Surf City USA

Monday, April 25, 2011

Although surfing is wildy popular in many parts of the world, the surf culture was a phenomenon that developed in southern California after World War ll and spread quickly during the 1950s and 1960s. Centuries ago, the sport was popular with Hawaiian nobility who practiced the ancient Hawaiian tradition of "he'e nalu", meaning "wave-sliding".

In southern California there are over 35 excellent surfing beaches, Huntington Beach (also known as Surf City), Malibu, and Hermosa Beach to name a few. In the hunt for great waves, surfers often become dedicated to their sport in a way that makes a more traditional life impossible. Surfing instead becomes their lifestyle.

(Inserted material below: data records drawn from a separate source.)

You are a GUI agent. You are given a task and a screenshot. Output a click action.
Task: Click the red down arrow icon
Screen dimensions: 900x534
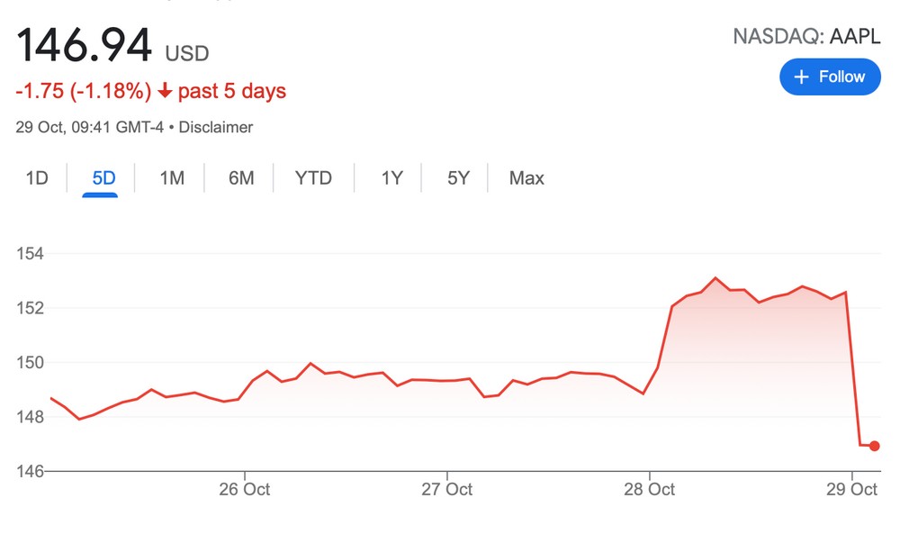click(x=165, y=91)
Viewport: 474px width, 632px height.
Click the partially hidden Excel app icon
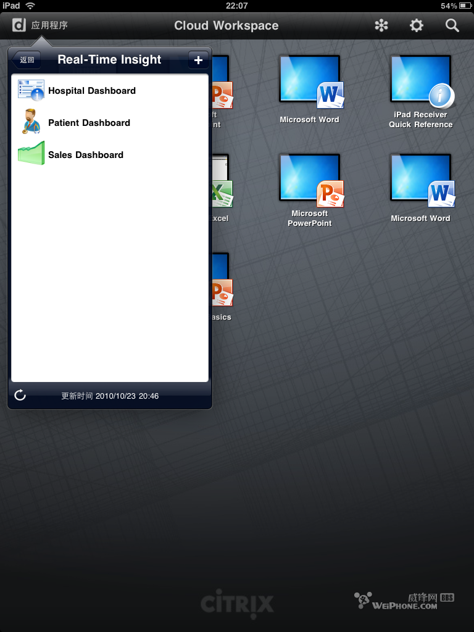pyautogui.click(x=220, y=185)
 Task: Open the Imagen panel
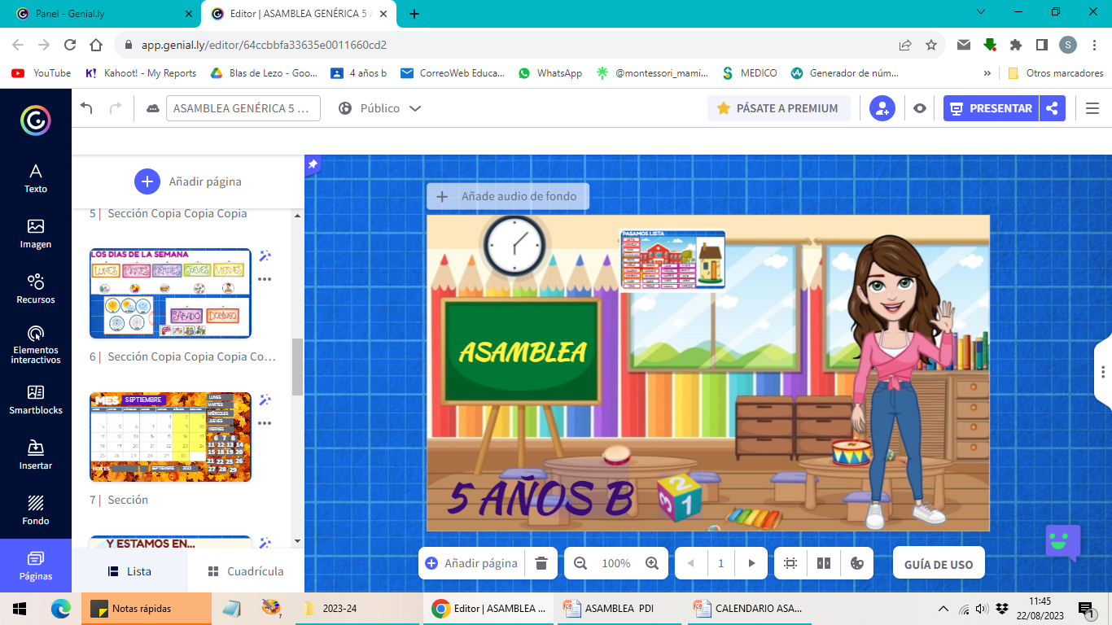[35, 234]
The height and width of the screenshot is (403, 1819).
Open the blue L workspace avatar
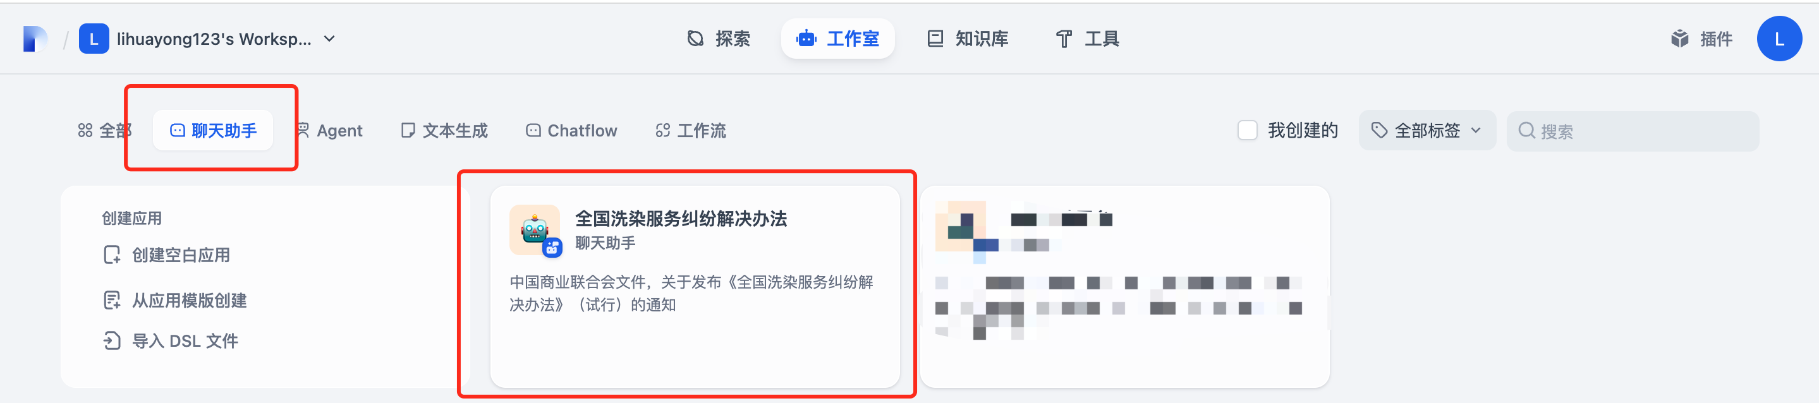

The evolving California surf culture affected fashion, films, jargon (hang ten: to ride a surf board with all ten toes curled over the front edge; woodie: a station wagon with wood exterior paneling; bikini: you know what that is; baggies: loose, wide-legged shorts or swim trunks), and music, where the Beach Boys, among others, made the surf sound a national sensation.

The shaka sign, associated with Hawaii, is a common greeting in surfer culture. When I go to Hawaii, I regularly see people exchange the shaka greeting and I think it's cool. It's a constant reminder that in Hawaii, it is not typical to worry or rush. The shaka sign represents the philosophy of “island style.” It signals that everything is all right.

Surfing devotees follow waves all over the world but southern California will always be associated with the surf culture here in the USA. Go there, rent a surf board, and hang ten!